> [Work to complete]
For the entries below, work out how many lines contain the string "house" and write only the number.
─── Material provided
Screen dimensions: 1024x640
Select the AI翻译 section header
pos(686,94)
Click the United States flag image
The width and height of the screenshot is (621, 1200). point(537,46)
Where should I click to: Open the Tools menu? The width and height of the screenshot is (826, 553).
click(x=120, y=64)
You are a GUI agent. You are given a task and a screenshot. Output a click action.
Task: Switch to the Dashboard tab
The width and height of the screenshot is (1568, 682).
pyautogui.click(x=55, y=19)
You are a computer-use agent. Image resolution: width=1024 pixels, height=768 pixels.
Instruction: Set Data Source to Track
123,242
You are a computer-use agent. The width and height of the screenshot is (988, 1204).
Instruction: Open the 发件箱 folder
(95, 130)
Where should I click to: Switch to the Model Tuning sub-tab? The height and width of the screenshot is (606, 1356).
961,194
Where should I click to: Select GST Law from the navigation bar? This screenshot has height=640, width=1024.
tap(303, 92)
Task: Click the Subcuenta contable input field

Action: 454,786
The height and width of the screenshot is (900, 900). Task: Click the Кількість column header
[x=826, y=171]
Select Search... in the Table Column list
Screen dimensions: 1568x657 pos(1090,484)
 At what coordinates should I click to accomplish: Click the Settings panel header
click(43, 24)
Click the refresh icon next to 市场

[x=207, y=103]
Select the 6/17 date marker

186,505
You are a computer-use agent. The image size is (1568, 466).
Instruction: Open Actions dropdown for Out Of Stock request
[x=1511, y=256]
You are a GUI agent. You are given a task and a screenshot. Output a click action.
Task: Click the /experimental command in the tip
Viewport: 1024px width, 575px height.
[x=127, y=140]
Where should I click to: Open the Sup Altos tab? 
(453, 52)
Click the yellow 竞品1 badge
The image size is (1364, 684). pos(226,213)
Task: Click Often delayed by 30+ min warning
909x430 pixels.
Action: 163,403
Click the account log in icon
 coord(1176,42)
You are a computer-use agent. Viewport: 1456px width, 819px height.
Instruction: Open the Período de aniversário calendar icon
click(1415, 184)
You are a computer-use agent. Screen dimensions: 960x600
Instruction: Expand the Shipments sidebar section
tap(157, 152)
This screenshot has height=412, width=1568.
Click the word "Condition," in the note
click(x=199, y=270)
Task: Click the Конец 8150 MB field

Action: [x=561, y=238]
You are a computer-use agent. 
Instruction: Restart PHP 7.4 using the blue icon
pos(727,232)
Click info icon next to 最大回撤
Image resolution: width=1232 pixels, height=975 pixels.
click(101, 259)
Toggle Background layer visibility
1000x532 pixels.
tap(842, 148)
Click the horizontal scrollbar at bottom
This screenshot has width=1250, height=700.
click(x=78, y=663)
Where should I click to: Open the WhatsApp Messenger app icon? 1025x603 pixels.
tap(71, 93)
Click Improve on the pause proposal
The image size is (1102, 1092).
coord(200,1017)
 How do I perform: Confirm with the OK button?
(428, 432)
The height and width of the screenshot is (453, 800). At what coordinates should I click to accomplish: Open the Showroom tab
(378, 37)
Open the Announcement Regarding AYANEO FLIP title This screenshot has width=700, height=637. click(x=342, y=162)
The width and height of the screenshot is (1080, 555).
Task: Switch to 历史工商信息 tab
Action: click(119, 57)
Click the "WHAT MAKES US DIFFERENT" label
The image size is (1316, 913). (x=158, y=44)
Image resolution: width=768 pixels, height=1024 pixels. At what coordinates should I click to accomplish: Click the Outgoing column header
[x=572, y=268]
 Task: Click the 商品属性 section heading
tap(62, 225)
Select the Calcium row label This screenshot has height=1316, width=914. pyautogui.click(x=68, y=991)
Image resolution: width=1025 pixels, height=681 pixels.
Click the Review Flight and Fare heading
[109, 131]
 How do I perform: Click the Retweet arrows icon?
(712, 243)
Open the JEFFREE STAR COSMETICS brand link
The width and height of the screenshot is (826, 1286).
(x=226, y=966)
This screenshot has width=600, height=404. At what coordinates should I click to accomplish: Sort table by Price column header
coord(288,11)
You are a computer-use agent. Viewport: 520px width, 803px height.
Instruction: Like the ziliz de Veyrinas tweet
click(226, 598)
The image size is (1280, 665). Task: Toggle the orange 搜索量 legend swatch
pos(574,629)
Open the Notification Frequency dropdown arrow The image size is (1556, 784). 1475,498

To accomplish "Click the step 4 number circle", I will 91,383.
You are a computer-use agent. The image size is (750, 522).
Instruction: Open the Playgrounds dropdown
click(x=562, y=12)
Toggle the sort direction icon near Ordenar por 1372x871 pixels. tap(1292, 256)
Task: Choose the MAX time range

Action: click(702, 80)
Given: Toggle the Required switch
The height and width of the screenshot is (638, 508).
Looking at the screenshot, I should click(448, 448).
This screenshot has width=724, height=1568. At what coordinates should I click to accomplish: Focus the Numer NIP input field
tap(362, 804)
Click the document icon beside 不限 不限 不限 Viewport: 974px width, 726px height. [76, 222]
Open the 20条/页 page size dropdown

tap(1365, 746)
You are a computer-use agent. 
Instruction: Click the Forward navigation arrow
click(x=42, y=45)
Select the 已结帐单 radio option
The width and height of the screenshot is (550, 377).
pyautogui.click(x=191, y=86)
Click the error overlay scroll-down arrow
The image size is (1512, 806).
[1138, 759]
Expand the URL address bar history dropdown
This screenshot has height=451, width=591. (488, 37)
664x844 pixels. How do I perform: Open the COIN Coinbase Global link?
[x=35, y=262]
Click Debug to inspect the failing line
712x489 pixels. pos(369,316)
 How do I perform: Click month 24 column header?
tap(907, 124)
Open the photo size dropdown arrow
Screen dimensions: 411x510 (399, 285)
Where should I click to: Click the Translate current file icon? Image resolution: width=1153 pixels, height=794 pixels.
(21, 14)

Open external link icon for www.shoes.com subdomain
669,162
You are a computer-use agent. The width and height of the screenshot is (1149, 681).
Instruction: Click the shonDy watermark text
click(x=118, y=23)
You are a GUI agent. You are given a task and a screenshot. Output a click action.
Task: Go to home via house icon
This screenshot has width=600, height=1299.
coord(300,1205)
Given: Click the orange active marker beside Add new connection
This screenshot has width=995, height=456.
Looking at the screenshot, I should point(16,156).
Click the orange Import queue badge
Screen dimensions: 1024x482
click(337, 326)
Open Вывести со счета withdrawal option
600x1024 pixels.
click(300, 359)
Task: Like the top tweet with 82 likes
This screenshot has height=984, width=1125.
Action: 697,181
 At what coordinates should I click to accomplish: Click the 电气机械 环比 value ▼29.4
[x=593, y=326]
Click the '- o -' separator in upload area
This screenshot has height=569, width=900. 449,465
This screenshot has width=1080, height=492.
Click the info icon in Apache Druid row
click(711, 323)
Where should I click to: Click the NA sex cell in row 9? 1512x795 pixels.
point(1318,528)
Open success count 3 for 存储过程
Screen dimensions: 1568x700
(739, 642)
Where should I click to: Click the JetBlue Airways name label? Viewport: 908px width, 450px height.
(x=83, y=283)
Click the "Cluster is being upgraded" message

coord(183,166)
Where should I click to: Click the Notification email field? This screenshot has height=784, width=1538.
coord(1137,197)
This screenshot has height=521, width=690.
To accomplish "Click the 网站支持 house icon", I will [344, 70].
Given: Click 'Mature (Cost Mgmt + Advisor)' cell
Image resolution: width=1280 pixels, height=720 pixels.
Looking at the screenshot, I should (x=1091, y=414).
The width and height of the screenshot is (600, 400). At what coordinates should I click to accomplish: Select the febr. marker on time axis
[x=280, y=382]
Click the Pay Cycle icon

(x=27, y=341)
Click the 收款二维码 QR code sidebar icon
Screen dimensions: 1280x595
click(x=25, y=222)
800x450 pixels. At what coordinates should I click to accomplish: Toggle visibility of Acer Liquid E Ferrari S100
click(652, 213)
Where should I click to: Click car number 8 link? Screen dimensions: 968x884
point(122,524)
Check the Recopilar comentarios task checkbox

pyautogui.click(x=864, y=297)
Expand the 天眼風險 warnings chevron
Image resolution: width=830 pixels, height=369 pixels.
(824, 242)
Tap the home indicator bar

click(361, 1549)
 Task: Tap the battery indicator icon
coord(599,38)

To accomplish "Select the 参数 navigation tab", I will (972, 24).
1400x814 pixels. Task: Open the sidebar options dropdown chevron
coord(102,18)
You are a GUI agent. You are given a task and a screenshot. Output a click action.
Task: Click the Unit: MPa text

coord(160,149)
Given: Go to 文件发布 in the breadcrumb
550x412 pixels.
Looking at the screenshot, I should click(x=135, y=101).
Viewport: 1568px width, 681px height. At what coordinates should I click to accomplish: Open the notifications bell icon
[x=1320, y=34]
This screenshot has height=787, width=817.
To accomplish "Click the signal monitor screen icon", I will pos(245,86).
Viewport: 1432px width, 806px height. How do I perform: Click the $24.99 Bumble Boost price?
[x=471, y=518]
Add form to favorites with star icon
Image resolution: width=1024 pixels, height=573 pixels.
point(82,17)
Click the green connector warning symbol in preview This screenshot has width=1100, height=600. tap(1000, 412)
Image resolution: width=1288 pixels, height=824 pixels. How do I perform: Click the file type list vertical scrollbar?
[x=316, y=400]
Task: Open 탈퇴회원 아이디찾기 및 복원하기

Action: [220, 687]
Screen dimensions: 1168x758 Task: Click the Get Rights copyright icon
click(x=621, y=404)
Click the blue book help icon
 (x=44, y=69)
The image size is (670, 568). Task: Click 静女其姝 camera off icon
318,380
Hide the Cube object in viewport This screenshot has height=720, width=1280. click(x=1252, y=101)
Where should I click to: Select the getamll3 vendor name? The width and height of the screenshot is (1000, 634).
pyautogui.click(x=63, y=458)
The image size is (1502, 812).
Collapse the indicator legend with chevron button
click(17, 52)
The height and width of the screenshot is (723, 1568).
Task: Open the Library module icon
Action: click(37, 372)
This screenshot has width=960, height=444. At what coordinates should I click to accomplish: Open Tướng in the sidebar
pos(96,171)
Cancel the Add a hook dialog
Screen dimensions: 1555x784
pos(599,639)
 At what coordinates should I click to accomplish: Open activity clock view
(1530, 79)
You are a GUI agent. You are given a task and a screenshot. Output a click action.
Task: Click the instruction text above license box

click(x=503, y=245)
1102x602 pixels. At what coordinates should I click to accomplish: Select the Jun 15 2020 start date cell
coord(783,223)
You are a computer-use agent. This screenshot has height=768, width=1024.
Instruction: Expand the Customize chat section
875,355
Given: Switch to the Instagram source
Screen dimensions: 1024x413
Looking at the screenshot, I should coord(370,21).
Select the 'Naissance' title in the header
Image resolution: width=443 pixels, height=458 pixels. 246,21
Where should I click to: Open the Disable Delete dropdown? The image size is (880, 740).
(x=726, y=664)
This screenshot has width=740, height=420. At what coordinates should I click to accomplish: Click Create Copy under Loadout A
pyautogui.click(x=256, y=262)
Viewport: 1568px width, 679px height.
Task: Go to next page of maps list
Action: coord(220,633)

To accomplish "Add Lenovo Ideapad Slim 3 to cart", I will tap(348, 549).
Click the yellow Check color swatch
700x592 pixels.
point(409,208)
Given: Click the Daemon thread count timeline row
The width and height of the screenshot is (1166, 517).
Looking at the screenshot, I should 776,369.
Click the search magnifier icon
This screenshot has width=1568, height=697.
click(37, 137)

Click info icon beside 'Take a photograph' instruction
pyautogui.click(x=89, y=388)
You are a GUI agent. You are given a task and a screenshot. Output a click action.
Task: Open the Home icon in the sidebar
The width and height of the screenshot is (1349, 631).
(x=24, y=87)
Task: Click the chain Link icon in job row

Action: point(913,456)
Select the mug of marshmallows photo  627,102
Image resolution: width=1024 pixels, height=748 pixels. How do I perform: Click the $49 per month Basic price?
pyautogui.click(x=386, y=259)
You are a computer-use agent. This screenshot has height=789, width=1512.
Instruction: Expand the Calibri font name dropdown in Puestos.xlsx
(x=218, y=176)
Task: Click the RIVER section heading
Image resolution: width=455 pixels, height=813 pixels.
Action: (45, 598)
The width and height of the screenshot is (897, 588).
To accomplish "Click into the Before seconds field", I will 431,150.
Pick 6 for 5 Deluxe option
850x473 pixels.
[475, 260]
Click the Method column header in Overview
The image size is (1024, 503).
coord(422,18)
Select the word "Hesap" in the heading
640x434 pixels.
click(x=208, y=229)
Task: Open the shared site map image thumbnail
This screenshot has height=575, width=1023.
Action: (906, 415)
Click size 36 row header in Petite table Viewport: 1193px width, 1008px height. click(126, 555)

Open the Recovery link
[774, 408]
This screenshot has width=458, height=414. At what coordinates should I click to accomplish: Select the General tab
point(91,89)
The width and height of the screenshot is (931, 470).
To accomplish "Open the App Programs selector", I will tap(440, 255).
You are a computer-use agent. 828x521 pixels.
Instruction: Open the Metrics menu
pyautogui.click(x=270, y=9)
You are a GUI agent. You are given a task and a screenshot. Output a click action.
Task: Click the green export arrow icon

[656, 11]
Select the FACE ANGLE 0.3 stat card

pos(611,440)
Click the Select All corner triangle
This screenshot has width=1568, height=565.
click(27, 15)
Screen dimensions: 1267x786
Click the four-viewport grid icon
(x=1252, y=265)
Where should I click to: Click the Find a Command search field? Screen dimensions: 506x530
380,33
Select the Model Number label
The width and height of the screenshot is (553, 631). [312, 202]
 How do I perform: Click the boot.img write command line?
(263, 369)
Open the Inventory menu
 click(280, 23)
──────
> [Exercise output]
2